John, identified at the meeting as Hall County’s representative to the National Association of Counties (NACO), spoke to the Board about county funding pressures, recent legislative activity and resources available to counties.
John told the board that counties received direct ARPA allocations and that Hall County’s $11,917,000 in ARPA funding allowed investments that would otherwise be difficult at the local level. He urged continued outreach to state senators following the recent consideration of LB1067 on inheritance tax, saying county officials’ contacts had helped defeat that measure during a filibuster. “If counties are not going to be made whole, we’re not interested,” he said, describing NACO’s work with a bipartisan group of senators to explore locally sourced, sustainable revenue replacements.
He described several practical supports for counties: a statewide salary survey for county employees that NACO will release at the County Budget Workshop on June 12; a cybersecurity cooperative developed with NERMA and vendors to standardize baseline protections and offer tiered pricing so smaller counties are not overcharged; and assistance challenging FCC/BEAD broadband coverage maps where commercial providers’ reported speeds do not reflect on-the-ground availability.
John also previewed a new NACO office in Ogallala that will house several NACO functions and said the association is pursuing membership in the Western Interstate Region to address issues such as payments-in-lieu-of-taxes and wildfire management.
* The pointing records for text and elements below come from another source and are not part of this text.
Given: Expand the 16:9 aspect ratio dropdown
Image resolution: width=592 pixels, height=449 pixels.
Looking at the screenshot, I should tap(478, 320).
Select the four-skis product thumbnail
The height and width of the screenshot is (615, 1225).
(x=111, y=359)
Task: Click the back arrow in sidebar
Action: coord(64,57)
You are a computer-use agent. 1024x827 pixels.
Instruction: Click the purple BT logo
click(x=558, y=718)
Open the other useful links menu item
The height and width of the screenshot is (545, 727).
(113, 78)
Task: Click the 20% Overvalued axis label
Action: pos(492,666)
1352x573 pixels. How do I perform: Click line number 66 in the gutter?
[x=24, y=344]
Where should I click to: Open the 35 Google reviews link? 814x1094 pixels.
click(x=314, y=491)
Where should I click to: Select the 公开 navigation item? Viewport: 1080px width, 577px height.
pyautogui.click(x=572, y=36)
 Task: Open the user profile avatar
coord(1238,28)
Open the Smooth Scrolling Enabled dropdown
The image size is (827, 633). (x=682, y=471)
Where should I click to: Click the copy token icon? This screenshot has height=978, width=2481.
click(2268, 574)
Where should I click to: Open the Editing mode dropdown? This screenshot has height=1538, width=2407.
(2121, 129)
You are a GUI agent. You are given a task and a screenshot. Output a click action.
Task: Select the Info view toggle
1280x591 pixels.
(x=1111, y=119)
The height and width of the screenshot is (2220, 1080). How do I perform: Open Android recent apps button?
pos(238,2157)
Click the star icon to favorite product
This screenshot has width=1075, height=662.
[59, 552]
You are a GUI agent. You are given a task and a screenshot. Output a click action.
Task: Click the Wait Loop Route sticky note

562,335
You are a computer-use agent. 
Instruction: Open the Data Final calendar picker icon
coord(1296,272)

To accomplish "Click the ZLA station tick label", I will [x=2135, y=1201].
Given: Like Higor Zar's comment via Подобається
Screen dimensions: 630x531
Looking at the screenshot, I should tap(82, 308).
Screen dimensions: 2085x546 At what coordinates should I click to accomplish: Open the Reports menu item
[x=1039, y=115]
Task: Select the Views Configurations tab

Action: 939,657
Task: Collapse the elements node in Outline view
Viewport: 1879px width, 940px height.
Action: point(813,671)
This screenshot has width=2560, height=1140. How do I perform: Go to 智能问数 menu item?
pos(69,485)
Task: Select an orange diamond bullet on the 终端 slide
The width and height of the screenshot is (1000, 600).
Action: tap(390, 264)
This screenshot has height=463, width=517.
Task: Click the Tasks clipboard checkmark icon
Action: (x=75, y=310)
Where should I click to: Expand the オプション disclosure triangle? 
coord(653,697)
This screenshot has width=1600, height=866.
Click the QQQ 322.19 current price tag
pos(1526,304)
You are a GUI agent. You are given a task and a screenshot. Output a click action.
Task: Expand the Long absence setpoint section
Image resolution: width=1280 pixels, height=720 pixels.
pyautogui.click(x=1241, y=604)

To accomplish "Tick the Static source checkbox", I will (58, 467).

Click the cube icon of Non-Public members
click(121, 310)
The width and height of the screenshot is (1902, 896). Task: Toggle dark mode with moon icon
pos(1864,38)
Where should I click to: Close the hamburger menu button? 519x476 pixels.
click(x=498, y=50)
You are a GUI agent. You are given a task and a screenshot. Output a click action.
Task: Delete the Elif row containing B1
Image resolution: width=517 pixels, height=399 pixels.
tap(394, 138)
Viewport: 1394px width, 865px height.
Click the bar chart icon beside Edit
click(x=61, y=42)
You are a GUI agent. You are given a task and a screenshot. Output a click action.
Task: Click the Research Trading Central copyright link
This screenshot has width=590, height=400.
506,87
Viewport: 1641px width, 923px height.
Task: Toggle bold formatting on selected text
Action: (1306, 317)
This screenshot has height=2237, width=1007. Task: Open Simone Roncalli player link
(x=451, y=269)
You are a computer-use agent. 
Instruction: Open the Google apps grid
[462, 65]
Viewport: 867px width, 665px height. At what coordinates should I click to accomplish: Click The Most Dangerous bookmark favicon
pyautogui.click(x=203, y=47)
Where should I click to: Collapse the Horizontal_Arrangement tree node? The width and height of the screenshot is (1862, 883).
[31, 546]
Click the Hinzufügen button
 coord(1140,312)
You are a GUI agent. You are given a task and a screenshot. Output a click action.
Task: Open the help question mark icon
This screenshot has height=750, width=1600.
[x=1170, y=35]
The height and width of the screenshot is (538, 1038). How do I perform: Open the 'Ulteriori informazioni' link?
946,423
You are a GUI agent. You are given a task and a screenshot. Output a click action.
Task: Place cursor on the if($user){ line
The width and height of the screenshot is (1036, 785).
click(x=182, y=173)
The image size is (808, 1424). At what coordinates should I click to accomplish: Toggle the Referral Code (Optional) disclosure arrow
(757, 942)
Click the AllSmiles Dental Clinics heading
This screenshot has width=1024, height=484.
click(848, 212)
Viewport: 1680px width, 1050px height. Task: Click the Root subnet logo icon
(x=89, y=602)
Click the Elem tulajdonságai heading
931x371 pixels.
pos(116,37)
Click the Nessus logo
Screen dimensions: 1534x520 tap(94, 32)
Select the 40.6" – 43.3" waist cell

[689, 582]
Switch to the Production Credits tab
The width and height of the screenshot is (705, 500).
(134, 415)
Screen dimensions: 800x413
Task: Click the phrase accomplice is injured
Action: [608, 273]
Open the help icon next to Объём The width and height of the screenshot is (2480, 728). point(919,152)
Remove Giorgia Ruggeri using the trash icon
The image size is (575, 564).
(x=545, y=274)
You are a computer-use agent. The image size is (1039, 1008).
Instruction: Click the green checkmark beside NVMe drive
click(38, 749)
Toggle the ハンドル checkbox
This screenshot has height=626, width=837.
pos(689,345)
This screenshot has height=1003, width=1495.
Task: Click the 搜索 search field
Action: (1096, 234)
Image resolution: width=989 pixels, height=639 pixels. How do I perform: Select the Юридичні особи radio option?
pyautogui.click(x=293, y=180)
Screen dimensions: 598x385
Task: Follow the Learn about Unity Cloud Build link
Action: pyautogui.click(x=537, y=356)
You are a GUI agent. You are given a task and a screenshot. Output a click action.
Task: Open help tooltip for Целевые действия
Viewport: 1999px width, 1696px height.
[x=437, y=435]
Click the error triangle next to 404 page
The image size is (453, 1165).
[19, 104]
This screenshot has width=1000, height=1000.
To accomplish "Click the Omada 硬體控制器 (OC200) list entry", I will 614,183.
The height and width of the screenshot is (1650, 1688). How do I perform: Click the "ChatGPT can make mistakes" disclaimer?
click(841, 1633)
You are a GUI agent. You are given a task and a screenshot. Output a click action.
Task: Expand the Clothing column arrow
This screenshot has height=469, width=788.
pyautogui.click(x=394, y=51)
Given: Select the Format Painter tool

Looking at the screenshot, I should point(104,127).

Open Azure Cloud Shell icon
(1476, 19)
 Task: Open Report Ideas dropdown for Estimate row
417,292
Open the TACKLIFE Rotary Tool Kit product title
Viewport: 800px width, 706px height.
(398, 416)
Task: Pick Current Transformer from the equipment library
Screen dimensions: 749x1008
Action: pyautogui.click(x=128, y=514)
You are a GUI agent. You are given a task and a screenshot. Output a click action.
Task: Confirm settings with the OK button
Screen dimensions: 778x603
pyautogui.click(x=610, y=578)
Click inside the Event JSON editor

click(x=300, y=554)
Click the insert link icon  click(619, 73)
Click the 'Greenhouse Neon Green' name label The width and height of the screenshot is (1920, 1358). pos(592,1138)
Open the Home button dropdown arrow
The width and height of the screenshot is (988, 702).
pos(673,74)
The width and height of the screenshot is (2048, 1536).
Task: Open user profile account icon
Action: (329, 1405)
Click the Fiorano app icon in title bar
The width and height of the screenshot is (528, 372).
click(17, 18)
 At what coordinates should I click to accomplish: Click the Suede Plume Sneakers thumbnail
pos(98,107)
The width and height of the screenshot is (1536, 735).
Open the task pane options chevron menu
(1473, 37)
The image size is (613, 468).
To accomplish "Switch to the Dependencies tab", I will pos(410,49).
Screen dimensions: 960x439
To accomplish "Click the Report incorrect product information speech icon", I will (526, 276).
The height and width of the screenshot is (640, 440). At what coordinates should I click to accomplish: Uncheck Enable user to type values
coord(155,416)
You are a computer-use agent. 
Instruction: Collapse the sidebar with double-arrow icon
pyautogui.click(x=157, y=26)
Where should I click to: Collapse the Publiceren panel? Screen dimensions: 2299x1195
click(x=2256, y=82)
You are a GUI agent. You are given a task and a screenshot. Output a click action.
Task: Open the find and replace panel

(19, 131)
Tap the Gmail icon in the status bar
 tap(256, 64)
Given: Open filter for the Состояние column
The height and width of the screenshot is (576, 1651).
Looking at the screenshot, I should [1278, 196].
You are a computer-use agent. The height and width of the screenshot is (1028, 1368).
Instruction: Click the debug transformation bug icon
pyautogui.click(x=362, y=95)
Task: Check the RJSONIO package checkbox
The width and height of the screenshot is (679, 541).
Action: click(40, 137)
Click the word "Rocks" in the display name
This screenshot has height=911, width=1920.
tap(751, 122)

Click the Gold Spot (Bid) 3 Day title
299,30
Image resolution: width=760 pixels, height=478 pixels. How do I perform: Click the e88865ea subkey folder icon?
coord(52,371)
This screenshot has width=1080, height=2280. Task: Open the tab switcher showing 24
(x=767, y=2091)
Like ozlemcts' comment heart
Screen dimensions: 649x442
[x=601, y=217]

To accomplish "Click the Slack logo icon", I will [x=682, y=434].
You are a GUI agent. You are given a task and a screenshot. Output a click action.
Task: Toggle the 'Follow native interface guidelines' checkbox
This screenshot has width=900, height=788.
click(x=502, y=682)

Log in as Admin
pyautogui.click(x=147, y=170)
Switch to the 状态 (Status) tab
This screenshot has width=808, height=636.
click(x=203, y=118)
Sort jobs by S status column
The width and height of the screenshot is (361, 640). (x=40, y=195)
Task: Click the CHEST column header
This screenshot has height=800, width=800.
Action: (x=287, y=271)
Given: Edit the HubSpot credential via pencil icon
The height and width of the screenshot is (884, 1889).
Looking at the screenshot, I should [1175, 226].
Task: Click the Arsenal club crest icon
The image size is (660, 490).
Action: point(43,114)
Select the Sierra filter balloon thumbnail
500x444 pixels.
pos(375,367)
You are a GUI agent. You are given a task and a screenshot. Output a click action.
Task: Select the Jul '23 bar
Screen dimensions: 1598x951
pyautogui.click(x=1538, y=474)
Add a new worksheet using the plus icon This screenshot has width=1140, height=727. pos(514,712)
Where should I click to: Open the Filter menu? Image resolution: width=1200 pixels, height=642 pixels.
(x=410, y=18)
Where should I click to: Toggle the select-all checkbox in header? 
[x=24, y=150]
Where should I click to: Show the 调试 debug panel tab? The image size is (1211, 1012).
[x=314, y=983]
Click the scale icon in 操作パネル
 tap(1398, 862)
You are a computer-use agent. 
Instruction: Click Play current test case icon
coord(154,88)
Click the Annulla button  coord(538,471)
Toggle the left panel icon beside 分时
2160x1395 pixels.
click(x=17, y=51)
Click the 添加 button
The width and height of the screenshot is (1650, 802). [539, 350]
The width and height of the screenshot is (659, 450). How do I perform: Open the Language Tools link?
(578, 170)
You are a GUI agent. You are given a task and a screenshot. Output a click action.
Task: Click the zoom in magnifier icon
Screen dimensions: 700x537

Board members pressed John on several details. A commissioner asked whether counties could increase fees to cover the actual cost of services such as serving legal papers; John noted statutes set many local fees and that the legislature must change them. On local-option sales tax, John said Dakota County had previously used that option and explained how a countywide local option tax would apply only to areas not already covered by city sales taxes. On salary survey findings, John said inflation and private-sector wage pressure — such as fast-food pay rates — are increasing recruitment and retention problems for county governments.
Why it matters: John framed the presentation as an effort to equip county officials with tools and data to argue for revenue replacement and to help manage rising costs, staffing shortages and infrastructure needs. NACO’s resources — workshops, grant navigation and cooperative procurement — were presented as practical levers for Hall County as it considers budgeting, courthouse planning and service delivery.
What’s next: The salary study will be released at the June 12 budget workshop; board members were asked to keep engaging state senators on revenue and unfunded-mandate issues.